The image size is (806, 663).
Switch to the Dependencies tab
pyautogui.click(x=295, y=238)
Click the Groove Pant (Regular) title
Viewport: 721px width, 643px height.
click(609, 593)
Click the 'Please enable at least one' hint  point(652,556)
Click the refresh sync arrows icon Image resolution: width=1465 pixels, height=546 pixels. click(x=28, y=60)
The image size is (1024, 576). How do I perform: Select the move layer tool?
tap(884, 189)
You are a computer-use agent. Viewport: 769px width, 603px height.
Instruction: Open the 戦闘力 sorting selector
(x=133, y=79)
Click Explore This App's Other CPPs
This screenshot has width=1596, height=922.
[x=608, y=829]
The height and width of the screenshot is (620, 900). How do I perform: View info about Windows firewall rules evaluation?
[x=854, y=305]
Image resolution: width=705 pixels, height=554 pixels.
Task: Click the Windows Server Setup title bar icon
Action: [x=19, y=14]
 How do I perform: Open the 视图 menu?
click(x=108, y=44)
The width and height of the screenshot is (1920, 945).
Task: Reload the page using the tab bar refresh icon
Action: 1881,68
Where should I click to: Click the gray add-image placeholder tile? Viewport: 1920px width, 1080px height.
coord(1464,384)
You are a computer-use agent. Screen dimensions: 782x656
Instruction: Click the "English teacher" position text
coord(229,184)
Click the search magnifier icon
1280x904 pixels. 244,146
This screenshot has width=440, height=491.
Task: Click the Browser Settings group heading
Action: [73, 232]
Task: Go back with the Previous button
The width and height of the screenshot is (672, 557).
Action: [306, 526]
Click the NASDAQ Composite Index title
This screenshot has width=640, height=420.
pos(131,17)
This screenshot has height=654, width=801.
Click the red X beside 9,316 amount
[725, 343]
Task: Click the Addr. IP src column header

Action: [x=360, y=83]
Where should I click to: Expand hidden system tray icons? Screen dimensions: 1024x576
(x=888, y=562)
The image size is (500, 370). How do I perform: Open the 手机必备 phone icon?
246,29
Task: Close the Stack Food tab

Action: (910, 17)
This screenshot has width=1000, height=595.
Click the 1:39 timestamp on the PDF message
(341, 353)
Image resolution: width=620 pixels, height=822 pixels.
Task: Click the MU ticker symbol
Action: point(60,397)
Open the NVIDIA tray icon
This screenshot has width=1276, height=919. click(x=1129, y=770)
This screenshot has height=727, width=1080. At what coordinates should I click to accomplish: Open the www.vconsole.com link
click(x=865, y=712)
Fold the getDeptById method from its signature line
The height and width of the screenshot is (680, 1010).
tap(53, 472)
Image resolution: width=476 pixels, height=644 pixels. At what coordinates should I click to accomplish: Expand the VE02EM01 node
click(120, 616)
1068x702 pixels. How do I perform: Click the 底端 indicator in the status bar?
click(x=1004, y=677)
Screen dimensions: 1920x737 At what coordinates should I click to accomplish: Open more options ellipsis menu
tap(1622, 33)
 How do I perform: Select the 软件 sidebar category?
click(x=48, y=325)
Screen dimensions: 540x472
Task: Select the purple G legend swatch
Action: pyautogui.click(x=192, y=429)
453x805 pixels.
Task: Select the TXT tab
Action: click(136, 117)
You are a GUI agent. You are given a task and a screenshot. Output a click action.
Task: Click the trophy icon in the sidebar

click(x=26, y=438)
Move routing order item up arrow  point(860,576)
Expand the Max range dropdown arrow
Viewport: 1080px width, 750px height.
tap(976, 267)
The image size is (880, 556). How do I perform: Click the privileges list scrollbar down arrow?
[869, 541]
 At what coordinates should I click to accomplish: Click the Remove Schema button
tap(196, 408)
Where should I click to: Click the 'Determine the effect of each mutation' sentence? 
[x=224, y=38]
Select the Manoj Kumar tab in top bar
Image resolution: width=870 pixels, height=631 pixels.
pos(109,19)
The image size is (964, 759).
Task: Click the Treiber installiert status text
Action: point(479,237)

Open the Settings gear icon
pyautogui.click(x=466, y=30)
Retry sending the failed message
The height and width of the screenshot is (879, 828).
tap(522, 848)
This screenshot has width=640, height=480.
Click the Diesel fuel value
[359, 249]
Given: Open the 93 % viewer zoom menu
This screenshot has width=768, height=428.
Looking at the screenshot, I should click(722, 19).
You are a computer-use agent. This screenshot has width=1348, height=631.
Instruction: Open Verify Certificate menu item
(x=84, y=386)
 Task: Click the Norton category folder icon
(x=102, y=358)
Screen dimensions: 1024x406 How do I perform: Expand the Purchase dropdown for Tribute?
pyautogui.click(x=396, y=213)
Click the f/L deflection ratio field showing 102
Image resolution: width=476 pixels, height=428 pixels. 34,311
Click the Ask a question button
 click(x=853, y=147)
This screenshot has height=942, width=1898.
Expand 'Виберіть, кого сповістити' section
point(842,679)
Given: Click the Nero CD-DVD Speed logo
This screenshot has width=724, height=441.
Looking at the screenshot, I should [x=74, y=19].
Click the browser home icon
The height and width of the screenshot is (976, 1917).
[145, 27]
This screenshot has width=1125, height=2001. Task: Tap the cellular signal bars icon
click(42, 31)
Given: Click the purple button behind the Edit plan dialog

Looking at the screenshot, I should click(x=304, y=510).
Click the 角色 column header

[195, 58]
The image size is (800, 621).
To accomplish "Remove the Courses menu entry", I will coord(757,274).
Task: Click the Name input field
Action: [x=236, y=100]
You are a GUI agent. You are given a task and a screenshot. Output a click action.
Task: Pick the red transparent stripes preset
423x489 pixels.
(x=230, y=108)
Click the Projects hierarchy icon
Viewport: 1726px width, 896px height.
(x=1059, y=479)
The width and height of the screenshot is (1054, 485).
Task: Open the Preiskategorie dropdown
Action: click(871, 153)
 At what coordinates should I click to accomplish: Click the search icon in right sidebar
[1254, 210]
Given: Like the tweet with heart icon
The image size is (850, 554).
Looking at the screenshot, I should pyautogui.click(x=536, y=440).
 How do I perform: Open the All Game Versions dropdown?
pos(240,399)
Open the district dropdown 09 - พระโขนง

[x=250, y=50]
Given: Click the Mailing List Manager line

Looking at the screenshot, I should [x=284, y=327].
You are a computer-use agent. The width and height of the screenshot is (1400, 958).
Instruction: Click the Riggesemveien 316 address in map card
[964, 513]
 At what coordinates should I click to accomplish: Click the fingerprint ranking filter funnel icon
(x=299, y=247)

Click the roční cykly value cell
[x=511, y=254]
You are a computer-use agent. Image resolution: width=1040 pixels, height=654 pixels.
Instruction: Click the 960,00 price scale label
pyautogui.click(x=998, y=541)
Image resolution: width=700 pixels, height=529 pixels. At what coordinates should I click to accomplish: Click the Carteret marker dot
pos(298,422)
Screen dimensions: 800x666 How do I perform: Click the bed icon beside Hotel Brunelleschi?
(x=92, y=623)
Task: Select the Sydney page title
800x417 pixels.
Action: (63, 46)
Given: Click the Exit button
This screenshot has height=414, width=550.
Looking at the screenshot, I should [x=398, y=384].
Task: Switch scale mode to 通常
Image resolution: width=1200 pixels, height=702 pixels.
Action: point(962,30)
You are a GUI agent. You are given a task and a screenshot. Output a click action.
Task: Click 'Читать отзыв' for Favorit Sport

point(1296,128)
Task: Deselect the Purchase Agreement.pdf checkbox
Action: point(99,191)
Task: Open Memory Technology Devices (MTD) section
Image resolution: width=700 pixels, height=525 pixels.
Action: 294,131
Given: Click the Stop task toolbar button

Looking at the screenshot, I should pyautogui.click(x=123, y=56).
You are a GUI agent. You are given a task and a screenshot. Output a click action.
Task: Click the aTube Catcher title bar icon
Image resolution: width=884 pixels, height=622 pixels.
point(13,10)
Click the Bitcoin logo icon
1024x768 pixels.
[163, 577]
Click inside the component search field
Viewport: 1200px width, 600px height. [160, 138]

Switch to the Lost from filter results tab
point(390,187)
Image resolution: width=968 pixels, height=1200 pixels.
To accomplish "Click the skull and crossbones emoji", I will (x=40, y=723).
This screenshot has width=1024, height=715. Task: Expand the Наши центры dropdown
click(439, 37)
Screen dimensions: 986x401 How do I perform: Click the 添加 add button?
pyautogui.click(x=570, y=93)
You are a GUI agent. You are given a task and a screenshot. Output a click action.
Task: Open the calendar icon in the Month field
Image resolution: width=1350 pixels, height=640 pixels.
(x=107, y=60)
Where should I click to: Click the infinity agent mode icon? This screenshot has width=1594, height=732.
:::
REQUIREMENT ->
Search the records for lines holding the word "mode", then copy each line you find.

SOLUTION TO THIS PROBLEM ->
Task: Switch scale mode to 通常
Where should I click to: Click the infinity agent mode icon? This screenshot has width=1594, height=732.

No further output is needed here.